Remote Access Trojans (RATs) are biting organizations badly across the world while leaving behind a big hole in their critical assets and infrastructures. The scary part is that threat actors have started updating their arsenal with multiple RATs to launch devastating cyberespionage campaigns.

What’s the scenario?

Cybercriminals are always hungry for more corporate accounts, data, and funds that can later be used for further malicious attacks. One of the effective ways to attain this is by infesting victims’ systems with RATs. Some of the notable attacks observed lately include:
  • An attack campaign against aviation victims that distributed RevengeRAT or AsyncRAT payloads. These RATs were dropped via a highly sophisticated crypter-as-a-service called Snip3. The RATs were used to harvest screenshots, keystrokes, credentials, webcam feeds, browser, and clipboard data.
  • A series of attacks attributed to the China-based RedFoxtrot APT group. Experts noticed that the threat actors had employed PlugX and Poison Ivy RATs, among other malware. These attacks date back to 2014 and likely focused on gathering defense information from neighboring countries.
  • Continuous attack campaigns from SideCopy that mainly target Indian official governments. The gang was found to have updated its arsenal with several custom new RATs such as CetaRAT, Allakore RAT, DetaRAT, ReverseRAT, MargulasRAT, ActionRAT, and njRAT.
  • A year-long cyberespionage campaign against companies in the oil and gas sector. Threat actors were found delivering AZORult, FormBook, Loki, and Agent Tesla RATs on infected machines to pilfer sensitive data.

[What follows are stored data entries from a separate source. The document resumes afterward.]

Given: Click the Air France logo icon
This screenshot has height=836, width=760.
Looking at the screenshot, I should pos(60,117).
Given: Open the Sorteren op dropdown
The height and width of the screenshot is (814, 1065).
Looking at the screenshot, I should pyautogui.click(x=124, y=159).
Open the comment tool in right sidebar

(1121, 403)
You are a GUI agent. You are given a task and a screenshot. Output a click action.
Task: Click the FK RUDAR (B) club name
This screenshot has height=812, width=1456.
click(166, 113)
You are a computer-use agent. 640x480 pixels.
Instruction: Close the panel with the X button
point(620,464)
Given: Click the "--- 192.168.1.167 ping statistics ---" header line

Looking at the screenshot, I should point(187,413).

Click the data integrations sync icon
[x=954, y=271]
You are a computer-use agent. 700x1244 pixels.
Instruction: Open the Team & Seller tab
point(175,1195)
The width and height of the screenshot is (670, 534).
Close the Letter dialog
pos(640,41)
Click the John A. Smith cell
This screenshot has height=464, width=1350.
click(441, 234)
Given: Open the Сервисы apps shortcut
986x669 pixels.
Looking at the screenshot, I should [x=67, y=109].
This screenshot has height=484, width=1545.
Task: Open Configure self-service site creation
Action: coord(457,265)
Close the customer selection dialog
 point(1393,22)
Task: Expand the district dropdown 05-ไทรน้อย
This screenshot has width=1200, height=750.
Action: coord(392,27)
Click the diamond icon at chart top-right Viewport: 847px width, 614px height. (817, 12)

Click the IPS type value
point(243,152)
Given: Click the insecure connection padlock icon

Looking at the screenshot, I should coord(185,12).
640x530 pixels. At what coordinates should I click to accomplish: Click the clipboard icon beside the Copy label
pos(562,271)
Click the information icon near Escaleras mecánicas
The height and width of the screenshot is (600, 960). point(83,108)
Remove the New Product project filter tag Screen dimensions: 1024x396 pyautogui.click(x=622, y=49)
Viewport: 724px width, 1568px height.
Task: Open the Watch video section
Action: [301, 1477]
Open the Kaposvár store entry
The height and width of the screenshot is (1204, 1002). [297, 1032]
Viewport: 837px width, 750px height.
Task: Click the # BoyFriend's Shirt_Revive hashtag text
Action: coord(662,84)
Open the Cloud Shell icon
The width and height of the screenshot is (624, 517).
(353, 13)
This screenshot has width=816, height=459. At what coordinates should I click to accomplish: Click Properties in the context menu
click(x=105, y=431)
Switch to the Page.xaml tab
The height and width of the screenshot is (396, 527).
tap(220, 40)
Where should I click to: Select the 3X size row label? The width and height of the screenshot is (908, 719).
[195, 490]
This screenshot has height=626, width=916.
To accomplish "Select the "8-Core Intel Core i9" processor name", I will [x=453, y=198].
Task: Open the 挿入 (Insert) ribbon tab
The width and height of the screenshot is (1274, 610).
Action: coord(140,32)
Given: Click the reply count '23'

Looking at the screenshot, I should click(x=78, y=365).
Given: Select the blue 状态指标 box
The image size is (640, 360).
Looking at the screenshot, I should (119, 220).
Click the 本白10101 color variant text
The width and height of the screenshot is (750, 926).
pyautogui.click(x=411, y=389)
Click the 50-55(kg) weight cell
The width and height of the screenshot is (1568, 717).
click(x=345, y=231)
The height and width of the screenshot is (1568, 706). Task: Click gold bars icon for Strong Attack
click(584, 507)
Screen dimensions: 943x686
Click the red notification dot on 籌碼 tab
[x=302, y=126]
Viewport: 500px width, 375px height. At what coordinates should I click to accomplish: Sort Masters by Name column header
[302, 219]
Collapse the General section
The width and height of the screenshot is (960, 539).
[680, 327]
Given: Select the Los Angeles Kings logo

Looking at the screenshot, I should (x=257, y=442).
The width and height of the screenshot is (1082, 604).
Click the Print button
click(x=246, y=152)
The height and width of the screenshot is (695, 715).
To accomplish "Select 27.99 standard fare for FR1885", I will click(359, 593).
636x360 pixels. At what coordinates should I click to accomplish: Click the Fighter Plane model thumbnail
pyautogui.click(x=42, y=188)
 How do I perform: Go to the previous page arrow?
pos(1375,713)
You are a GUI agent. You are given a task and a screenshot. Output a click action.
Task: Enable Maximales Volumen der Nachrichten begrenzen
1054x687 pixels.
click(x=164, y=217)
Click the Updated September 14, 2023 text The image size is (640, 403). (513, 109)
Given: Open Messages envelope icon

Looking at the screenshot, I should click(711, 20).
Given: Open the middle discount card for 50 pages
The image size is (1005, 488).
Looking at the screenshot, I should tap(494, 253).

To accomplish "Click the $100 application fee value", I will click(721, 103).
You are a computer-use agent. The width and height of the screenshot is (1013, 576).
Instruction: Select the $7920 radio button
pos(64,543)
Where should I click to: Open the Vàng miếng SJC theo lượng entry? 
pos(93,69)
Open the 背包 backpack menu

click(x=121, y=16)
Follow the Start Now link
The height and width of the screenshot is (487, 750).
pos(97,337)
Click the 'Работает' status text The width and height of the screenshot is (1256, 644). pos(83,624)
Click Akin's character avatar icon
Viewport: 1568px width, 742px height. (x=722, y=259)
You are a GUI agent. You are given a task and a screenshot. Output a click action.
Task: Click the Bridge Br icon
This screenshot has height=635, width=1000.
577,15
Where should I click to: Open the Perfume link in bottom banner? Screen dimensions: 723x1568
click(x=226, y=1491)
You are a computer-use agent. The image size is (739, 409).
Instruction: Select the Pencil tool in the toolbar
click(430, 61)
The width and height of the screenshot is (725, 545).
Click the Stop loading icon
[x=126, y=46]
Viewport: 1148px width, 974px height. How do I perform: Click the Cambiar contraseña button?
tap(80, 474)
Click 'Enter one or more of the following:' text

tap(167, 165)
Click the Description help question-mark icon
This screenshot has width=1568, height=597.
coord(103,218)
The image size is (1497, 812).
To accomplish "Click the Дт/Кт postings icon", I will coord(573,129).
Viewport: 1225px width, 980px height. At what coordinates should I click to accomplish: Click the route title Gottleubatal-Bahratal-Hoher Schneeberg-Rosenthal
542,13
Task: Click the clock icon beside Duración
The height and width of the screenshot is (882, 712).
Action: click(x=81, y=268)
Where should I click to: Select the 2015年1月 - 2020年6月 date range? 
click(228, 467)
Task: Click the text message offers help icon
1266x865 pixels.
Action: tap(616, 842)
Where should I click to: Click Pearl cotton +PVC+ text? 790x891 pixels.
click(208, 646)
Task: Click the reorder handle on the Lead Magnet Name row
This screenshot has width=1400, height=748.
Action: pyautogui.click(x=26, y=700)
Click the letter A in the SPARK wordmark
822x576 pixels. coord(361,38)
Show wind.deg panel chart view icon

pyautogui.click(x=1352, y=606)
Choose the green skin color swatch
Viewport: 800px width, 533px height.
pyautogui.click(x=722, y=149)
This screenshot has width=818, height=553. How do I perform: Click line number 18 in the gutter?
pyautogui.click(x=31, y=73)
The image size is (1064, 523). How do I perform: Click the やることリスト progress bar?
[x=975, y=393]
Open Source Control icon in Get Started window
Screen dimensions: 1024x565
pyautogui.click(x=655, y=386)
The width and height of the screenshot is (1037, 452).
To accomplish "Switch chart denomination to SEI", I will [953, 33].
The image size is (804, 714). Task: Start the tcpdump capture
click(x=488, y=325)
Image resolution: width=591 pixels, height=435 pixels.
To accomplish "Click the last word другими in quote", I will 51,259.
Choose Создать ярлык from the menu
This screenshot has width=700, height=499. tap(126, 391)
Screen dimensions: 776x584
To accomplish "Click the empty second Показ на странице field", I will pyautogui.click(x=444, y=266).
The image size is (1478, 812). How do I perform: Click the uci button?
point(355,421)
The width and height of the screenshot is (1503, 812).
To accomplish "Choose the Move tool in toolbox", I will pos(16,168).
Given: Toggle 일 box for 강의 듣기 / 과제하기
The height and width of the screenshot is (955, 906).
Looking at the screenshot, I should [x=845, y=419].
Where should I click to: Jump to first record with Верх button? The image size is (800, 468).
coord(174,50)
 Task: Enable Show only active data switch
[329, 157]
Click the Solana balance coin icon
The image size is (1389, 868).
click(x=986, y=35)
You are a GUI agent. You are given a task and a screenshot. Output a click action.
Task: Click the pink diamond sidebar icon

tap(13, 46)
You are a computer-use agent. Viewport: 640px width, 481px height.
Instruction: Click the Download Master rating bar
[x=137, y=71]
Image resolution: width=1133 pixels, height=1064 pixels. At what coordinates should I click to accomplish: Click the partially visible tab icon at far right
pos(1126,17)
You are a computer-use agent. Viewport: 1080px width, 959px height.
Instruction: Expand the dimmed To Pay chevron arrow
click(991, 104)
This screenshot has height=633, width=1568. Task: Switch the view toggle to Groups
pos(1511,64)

The spear-phishing attack vector

  • It is to be noted that all these attack campaigns were launched via phishing emails that contained specially crafted messages and other social engineering tactics.
  • While spear-phishing is considered to be an old-school tactic, cybercriminals still use it for malicious purposes.

Some concerning aspects

Attackers can aim for more using RATs. While pilfering confidential data remains the primary objective, RATs have also been found useful in launching DDoS attacks. Moreover, with the growing popularity of Bitcoin and other cryptocurrencies, attackers have started using RATs to configure infected devices for mining digital currency.